(Stored data entries)
* * *

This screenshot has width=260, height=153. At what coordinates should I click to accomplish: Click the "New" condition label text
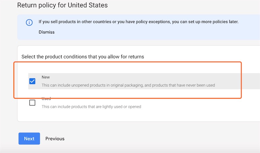(x=46, y=77)
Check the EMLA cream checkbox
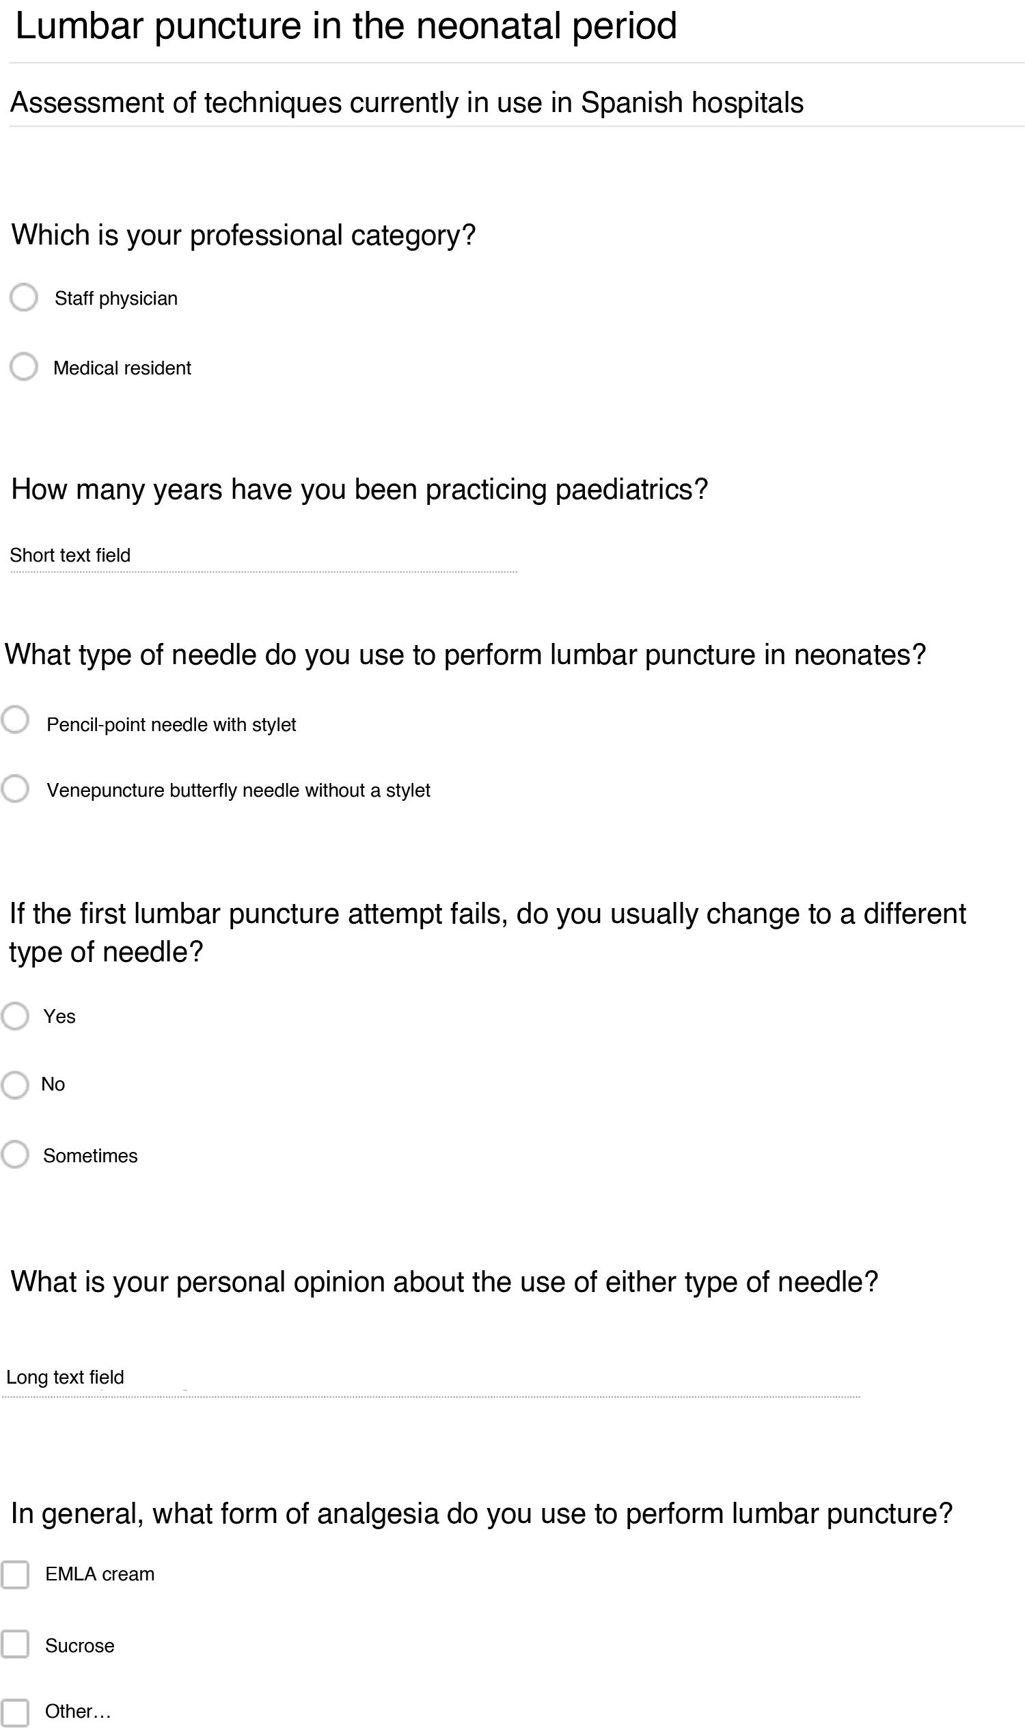 point(15,1575)
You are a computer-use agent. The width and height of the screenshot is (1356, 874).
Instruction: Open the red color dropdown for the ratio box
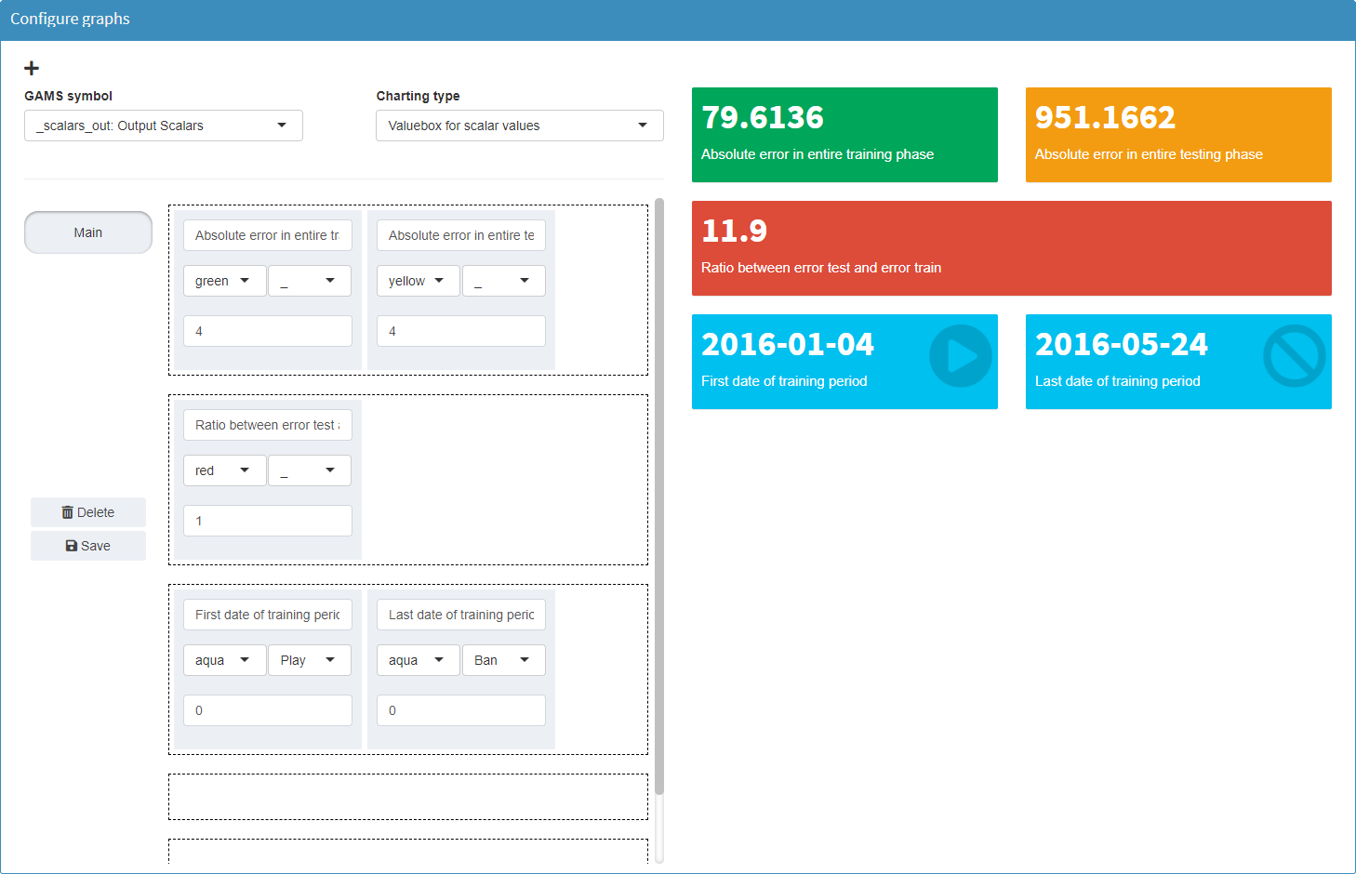(224, 470)
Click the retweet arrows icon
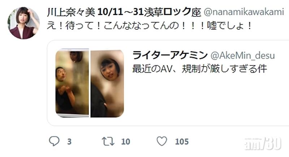 (108, 141)
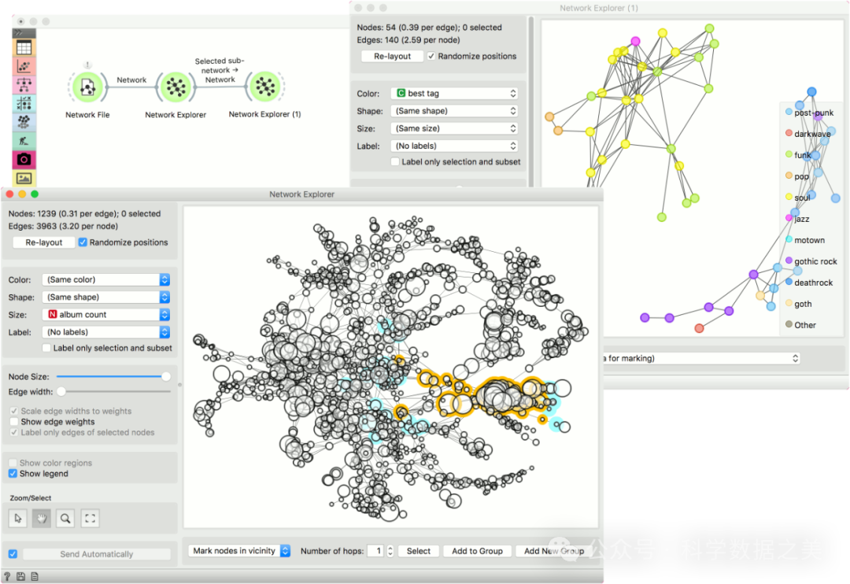Toggle the Show legend checkbox

point(13,474)
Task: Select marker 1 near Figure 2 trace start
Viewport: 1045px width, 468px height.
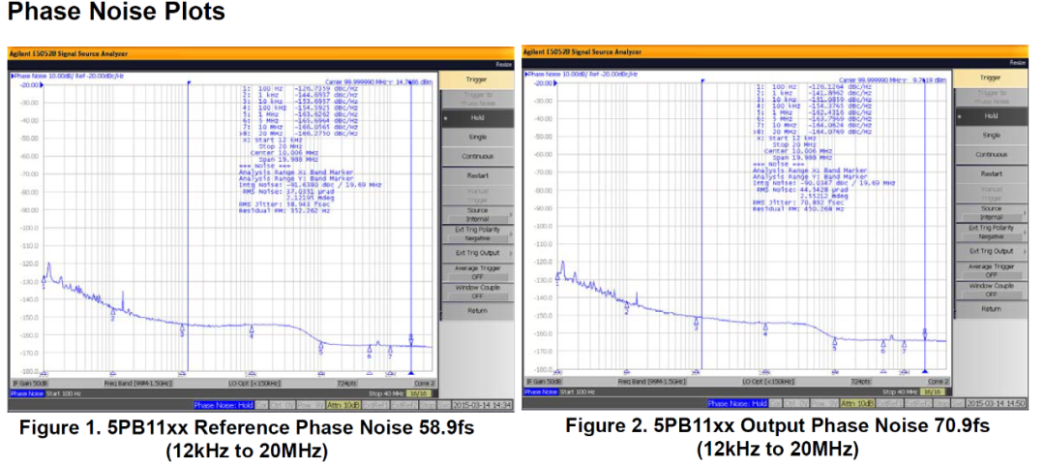Action: point(557,275)
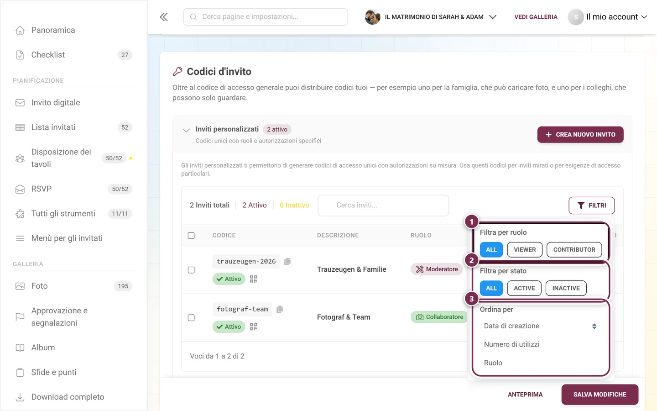Open Panoramica via the home icon
657x411 pixels.
(x=20, y=30)
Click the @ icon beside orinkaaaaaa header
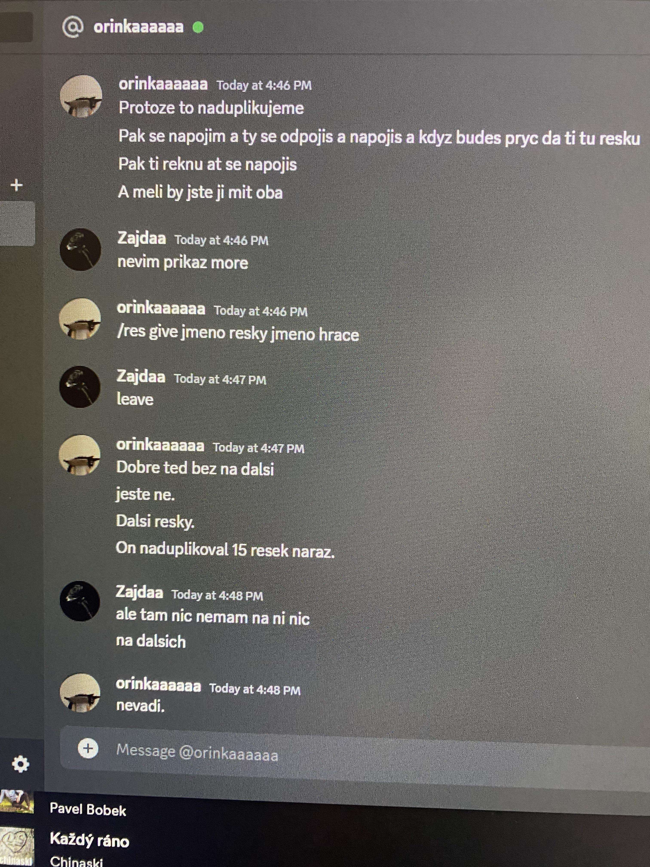 tap(73, 27)
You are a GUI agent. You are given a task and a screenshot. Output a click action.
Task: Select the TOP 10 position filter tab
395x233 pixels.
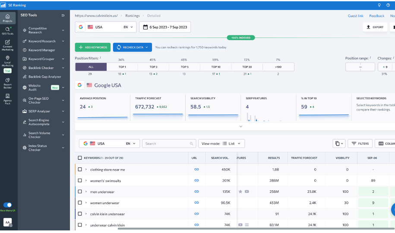click(x=216, y=67)
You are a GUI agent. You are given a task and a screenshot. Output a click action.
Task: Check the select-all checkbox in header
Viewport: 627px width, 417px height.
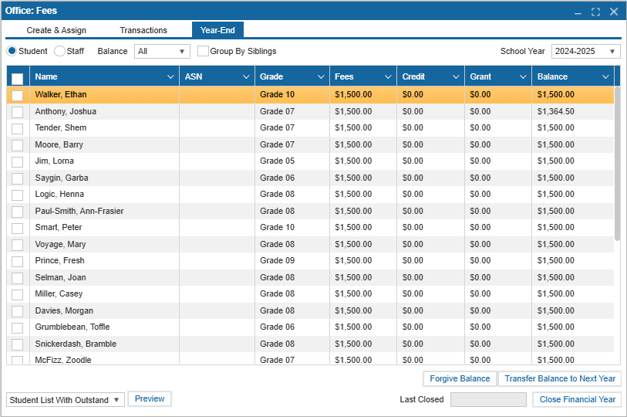17,78
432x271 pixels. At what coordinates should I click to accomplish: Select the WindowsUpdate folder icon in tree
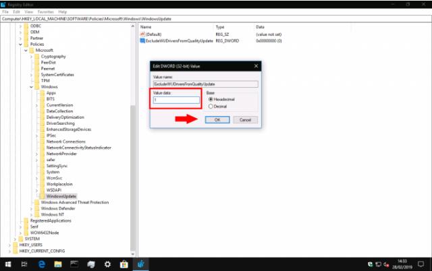pos(43,195)
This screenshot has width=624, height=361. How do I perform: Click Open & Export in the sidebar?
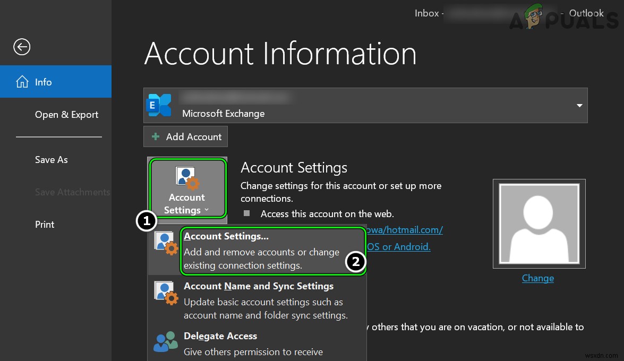click(66, 115)
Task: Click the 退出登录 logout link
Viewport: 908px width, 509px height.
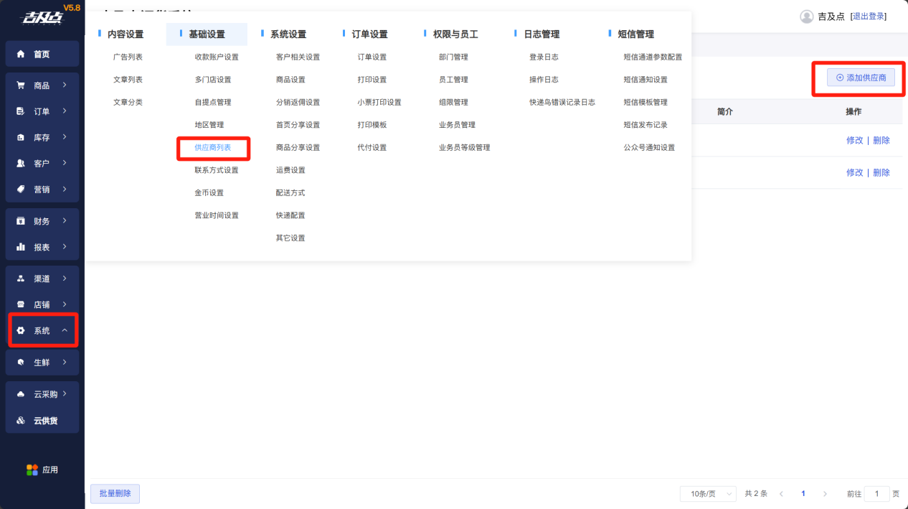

* * *

» **Task goal**
Retype the records in full, exactly as given, and omit the pictures.

» **Problem solution**
This screenshot has width=260, height=153. At what coordinates should I click to accomplish: Click the "New" condition label text
(x=46, y=77)
Check the EMLA cream checkbox
 point(15,1575)
You are a computer-use agent. The width and height of the screenshot is (1356, 874).
Instruction: Open the red color dropdown for the ratio box
(224, 470)
Click the retweet arrows icon
 (108, 141)
Toggle the Show legend checkbox

point(13,474)
Task: Select marker 1 near Figure 2 trace start
Viewport: 1045px width, 468px height.
Action: point(557,275)
Open Panoramica via the home icon
657x411 pixels.
(x=20, y=30)
Click the @ icon beside orinkaaaaaa header
 tap(73, 27)
You are a GUI agent. You are given a task and a screenshot. Output a click action.
Task: Select the TOP 10 position filter tab
395x233 pixels.
click(x=216, y=67)
You are a GUI agent. You are given a task and a screenshot. Output a click action.
Task: Check the select-all checkbox in header
Viewport: 627px width, 417px height.
17,78
432x271 pixels. At what coordinates should I click to accomplish: Select the WindowsUpdate folder icon in tree
pos(43,195)
This screenshot has width=624, height=361. How do I perform: Click Open & Export in the sidebar?
click(66, 115)
Task: Click the 退出登录 logout link
Viewport: 908px width, 509px height.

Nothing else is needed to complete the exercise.